We are currently experiencing issues with our linux shared hosting node: balin
Our engineers are working on resolving this asap. This blog post will be updated once resolved.
Update: 16:47: This issue has now been resolved.
We have been alerted to a disk failure in both PEMVZMPS20 and PEMVZMPS23. Due to it's RAID configuration no data loss has occured of course.
To get the RAID back up and running to it's full potential we are going to replace the failed disks tonight.
When: 3rd of March 2010 at 21:00 (Expected downtime 15 minutes per node.)
Affected nodes are:
81.17.254.85 pemlinweb04.blacknight.com
81.17.254.86 pemlinweb05.blacknight.com
81.17.254.45 mysql71.cp.blacknight.com
We will update this blog post once completed.
Update 21:32 - PEMVZMPS23 has been completed, both pemlinweb04/05 are back online. We are waiting on a disk check to finish on PEMVZMPS20, once complete the node will be brought online. ETA 15 minutes.
Update: 22:20 - both nodes are back up and the services are restored. As the raid arrays are rebuilding thing sill be a little sluggish until it's completed. This will take several hours.
Ragnell is currently having issues which is causing it to become unresponsive. There is an engineer on site getting it backup, and it should reappear within the next 10mins.
We are currently experiencing issues with our shared hosting server Ragnell.

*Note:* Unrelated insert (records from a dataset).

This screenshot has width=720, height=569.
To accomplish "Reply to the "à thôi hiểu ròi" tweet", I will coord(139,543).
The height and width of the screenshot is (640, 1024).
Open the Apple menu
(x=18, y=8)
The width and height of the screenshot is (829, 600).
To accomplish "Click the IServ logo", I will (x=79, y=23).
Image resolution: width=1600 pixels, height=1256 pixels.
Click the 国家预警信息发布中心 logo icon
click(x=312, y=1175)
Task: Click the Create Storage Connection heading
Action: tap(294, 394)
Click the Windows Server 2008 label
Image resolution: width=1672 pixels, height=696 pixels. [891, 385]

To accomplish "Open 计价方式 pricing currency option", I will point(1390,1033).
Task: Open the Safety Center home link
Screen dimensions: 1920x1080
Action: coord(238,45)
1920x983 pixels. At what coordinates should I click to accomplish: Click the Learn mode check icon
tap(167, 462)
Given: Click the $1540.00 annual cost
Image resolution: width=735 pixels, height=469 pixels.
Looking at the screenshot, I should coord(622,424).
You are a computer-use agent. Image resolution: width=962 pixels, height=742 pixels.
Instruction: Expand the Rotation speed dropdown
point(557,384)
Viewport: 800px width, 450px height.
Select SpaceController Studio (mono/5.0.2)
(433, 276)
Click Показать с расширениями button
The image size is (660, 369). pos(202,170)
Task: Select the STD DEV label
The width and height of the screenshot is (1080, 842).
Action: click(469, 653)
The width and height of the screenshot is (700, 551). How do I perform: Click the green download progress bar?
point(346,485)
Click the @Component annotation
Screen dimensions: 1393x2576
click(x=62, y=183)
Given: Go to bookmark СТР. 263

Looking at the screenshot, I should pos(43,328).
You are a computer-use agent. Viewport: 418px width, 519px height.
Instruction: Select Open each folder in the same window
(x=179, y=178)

Our engineers are working on resolving this currently.
Update 5:58PM This has been resolved.
Due to increased traffic we are seeing on one of our MySQL nodes we are going to migrate it to it's own dedicated hardware.
The downtime will occur tonight at 22:00, Feb 8th 2010
The downtime for the affected node will be no more than 45 minutes.
The affected node is:
mysql106.cp.blacknight.com
mysql106int.cp.blacknight.com
We will update this post once completed.
Update: This work has now been completed.
We are currently experiencing issues with our shared hosting server Bors (81.17.252.40)
Our engineers are working on resolving this currently and will update this post once more information is available.
Update 6:52PM: This issue has been resolved.
At around 15:30 balin.blacknight.ie stopped responding to requests. As we had an engineer on site who also couldn't log in locally, we rebooted it straight away and it was back up by 15:40.
While we don't know exactly what caused the issue yet, it looks like server was run out of memory, possibly due to a massive surge of queries to MySQL.
There will be an upgrade of the PHP versions on Gorlois, Priamus and Rivalin to PHP 5.2.12 this evening in order to fully sort an issue we've been having with Installatron. There should be only a few seconds downtime required as Apache restarts with the new version.
UPDATE: 18:10
All three servers have been successfully updated. Gorlois' had slightly more downtime than expected as an automated process restarted Apache in the background while PHP was being updated. This caused PHP to stop working for about 2 minutes.
UPDATE: 08:52 Tuesday Feb 2nd
As mentioned above the server Gorlois had some additional knock on problems after this upgrade. During the compile of PHP exim decided that it wouldn't accept e-mail from outside. This wasn't caught until the alerting system sent it's first reminder about the service being down some time after. Gorlois' SMTP service came back at 20:17 last night and people were able to send e-mail again and e-mail from outside started to flow. We don't believe any e-mail was lost during this window.
Due to the increase amount of traffic to the shared linux servers
located on the hardware node, PEMVZMPS15, we will be increasing it's
performance potential with a CPU upgrade.
The affected services are:
81.17.254.72 pemlinweb13.blacknight.com
81.17.254.73 pemlinweb14.blacknight.com
The
time frame for the upgrade will commence at 06:30 on the 21st of January 2010 and should last no longer than 15 minutes of downtime.
We will update this blog post once completed.
This is now completed.
A disk within the RAID array on the hardware node PEMVZMPS28 has failed. We are scheduling some emergency maintenance to resolve this as soon as possible.
The window for the maintenance will begin at 7:00AM on the 15th of January.
The estimated downtime is no longer than 20 minutes.
The affected nodes are as follows:
81.17.254.64 pemlinweb25.blacknight.com
81.17.254.67 pemlinweb26.blacknight.com
This post will be updated once completed.
Update: This has been completed
Update 10:37: There is currently an issue with the data on these two nodes. When the drive was replaced the wrong drive was removed. This resulted in the dead drive springing back to live this morning.
The drive died on the 10th of January and as a result all data has been reverted back to this date. Our engineers are on route to replace the drive with the one from 8AM this morning. We hope to have this resolved within the next 2 hours.
Update 11:39: This server is being brought offline now to replace the harddrive.
Update 11:54: All services have been restored to the correct disk.
Note: As the faulty hard drive was in the server between the hours of 08:00AM and 11:39AM any changes made to your files on this disk will be lost. We apologies for any inconvenience this may have caused.